Historia zaczęła się ponad dwadzieścia lat temu. Norbert Kopczyński nie umiał strzelać z łuku, nie umiał jeździć konno. Dziś jest dwukrotnym Mistrzem Świata. I trenuje drużynę z Australii.
Od razu wiedziałem, że chcę tego spróbować. W zasadzie był tylko jeden problem – nie umiałem jeździć konno. W ogóle. Od czegoś trzeba było zacząć.
Pojechał na Służewiec. Tam zaczął pracować w stajni, pomagał przy obsłudze koni. Gdy już się oswoił trochę ze zwierzętami, pozwolono mu wyjeżdżać na nich na tor. Zaczął zabierać ze sobą łuk. – Chyba dobrze wyszło. Uczyłem się jednocześnie jazdy konnej i technik łucznictwa konnego. Od podstaw. – Nie było wtedy właściwie internetu, do wszystkiego dochodziłem sam, intuicyjnie wydawało mi się, że trzeba to robić tak i tak... – wspomina. Po pewnym czasie zmienił stajnię, porzucił konie wyścigowe i rozpoczął treningi w Beskidach. Brał udział w licznych pokazach. Wciąż sam.
"Wywiady miały być, autografy, wizyty w zakładach pracy" – żalił się Jerzy Stuhr w filmie "Seksmisja". Norberta też nikt nie witał fanfarami. – Dyscyplina wówczas w Polsce praktycznie nie istniała. Było już kilka osób, które strzelały z łuku jeżdżąc konno, ale na dobrą sprawę mało kto wiedział, o co tu chodzi – wspomina Norbert. Dopiero dziś zaczyna się to powoli zmieniać. Powstało Polskie Stowarzyszenie Łucznictwa Konnego, organizowane są pokazy, zawody, szkolenia. Można powiedzieć, że za Norbertem poszli inni.

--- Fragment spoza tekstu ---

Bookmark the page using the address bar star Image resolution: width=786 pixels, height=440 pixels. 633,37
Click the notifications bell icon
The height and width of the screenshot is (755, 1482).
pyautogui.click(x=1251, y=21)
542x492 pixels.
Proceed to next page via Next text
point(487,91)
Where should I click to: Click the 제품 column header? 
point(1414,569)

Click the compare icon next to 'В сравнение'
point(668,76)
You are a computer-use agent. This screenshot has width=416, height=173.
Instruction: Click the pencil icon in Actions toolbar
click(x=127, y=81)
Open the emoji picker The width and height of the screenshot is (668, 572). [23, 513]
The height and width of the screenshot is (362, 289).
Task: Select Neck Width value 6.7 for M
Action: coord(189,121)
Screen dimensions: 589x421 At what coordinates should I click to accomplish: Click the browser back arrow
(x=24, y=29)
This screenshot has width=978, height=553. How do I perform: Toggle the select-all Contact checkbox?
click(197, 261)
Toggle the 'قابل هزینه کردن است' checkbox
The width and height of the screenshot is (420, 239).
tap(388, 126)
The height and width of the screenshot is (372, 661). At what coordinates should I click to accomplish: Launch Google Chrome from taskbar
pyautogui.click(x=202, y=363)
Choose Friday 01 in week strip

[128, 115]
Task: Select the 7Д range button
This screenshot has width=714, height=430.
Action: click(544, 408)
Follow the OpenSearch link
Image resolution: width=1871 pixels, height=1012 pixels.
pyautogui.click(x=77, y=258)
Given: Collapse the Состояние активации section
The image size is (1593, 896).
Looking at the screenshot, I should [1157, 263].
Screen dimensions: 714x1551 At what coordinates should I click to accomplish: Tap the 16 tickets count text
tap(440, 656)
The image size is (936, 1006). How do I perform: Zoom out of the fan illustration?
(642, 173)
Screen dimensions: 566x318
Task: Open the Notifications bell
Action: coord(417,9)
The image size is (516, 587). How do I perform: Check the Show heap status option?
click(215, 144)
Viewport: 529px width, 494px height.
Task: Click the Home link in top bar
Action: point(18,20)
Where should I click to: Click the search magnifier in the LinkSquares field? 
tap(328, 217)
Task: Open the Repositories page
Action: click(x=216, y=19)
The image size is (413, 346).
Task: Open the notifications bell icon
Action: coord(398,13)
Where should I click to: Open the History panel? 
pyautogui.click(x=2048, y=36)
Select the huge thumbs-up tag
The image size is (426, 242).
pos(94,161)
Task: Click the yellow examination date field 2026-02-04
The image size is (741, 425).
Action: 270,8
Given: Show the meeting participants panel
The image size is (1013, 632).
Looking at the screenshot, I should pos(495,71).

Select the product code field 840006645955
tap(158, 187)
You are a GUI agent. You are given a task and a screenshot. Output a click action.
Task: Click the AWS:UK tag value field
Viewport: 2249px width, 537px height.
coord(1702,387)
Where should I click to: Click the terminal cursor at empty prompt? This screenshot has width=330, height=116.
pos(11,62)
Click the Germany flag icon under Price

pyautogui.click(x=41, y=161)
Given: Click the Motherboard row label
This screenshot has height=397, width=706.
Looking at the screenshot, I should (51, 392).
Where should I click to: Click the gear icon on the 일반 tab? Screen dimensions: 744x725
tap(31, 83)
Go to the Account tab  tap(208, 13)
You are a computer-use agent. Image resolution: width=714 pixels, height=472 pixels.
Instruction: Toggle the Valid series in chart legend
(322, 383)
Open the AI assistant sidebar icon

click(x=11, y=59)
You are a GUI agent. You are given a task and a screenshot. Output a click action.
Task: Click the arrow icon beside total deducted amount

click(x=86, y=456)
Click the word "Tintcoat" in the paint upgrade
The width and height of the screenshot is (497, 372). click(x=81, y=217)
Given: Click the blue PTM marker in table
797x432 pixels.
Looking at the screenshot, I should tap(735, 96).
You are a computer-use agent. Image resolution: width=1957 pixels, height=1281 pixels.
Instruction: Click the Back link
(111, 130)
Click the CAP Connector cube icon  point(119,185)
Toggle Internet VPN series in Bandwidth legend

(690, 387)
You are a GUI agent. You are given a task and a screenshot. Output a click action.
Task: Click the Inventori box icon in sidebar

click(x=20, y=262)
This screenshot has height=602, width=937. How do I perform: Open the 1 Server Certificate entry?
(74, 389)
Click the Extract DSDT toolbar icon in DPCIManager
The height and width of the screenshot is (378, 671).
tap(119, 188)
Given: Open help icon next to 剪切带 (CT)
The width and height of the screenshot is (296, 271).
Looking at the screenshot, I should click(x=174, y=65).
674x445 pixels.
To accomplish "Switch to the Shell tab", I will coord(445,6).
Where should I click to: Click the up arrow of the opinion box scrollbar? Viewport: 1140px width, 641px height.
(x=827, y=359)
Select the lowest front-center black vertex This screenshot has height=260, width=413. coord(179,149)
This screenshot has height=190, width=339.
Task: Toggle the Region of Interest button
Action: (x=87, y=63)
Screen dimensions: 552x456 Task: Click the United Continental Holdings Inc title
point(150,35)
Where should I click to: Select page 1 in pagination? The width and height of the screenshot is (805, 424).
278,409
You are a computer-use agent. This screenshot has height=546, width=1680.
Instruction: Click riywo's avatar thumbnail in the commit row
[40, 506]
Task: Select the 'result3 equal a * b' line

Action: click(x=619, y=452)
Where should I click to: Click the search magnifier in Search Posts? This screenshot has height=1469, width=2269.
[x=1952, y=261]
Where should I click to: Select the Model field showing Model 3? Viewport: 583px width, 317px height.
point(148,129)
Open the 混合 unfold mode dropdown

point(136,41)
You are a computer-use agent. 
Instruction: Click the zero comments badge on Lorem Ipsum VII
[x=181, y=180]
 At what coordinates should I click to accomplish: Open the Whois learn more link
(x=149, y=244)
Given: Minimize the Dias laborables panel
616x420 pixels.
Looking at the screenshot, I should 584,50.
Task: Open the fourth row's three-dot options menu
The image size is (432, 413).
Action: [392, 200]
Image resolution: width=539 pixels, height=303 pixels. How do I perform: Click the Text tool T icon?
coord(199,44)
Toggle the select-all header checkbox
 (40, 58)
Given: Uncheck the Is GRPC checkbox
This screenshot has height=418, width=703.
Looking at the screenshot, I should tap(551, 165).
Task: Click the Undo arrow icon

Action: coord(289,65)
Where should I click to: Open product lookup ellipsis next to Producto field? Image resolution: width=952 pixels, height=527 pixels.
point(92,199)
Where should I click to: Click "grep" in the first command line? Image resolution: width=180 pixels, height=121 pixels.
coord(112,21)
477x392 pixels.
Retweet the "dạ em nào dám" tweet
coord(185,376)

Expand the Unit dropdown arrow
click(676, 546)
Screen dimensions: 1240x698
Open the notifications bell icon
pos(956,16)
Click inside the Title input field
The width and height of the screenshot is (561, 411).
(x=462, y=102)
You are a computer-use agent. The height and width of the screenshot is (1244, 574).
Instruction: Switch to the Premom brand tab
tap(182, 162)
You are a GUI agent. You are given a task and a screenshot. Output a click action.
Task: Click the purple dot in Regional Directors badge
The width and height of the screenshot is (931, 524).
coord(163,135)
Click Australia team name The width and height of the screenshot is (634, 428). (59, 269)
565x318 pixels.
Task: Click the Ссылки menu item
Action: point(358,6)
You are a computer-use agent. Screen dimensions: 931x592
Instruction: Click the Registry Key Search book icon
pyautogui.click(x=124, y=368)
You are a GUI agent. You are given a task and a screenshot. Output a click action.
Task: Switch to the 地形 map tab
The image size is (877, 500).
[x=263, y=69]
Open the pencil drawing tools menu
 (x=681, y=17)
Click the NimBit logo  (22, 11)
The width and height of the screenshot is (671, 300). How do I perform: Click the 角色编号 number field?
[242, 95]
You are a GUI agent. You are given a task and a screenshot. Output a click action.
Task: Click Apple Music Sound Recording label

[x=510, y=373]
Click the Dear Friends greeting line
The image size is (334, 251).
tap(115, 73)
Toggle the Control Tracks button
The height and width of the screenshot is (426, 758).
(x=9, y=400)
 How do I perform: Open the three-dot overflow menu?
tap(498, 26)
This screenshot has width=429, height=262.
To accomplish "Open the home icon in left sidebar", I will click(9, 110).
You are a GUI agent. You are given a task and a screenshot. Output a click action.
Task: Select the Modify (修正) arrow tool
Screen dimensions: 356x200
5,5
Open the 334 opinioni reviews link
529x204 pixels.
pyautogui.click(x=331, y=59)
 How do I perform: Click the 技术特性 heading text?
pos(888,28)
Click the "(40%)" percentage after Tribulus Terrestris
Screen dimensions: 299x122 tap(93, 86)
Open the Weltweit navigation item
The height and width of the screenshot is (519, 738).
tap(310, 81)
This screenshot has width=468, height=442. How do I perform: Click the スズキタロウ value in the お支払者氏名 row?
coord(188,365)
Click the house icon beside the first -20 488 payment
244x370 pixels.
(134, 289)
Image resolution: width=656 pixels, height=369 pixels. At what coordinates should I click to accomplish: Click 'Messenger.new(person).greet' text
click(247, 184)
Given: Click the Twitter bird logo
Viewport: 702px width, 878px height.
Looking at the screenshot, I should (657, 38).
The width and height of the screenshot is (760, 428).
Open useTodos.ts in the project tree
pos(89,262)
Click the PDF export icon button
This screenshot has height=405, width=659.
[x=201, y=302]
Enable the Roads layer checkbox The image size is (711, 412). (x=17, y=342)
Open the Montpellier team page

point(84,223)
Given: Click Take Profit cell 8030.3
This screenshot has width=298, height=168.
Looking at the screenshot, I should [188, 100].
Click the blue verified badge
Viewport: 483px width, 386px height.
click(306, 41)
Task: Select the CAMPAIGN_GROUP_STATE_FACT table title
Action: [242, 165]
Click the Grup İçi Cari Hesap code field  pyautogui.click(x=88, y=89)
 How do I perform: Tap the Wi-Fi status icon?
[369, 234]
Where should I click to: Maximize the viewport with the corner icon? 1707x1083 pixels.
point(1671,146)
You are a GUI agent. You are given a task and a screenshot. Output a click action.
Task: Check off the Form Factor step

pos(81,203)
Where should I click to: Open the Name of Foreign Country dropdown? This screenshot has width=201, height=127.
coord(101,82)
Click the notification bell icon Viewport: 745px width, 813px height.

To był całkowity przypadek. W 2013 byłem znów w Korei, gdzie startowałem w kategorii indywidualnej. Podeszła do mnie dziewczyna. Australijka. Zapytała nieśmiało, czy nie wziąłbym jej do drużyny. Właściwie niewiele umiała, ale nie chodziło mi o jakieś wielkie wyniki, więc zgodziłem się, dobraliśmy jeszcze jedną osobą żeby była trójka i wystartowaliśmy. Poszło chyba nie najgorzej, zajęliśmy w sumie czwarte miejsce.
Spędziłem tam kilka miesięcy i wróciłem do Polski. Ale byłem w Australii jeszcze później dwa razy. Ćwiczyłem nie tylko łuczników, ale także ich konie. Oczywiście brałem też udział w zawodach.
To hobby. Dla wielu może też być sposobem na życie – mówi Kopczyński. Sam nie ma własnej stadniny i wielkich pieniędzy. Ministerstwo Sportu też mu nie płaci za starty. – Kiedyś można było zarobić jakieś pieniądze na pokazach, teraz jest gorzej. Wyjazd do Australii to i pieniądze, i przyjemność. To latam.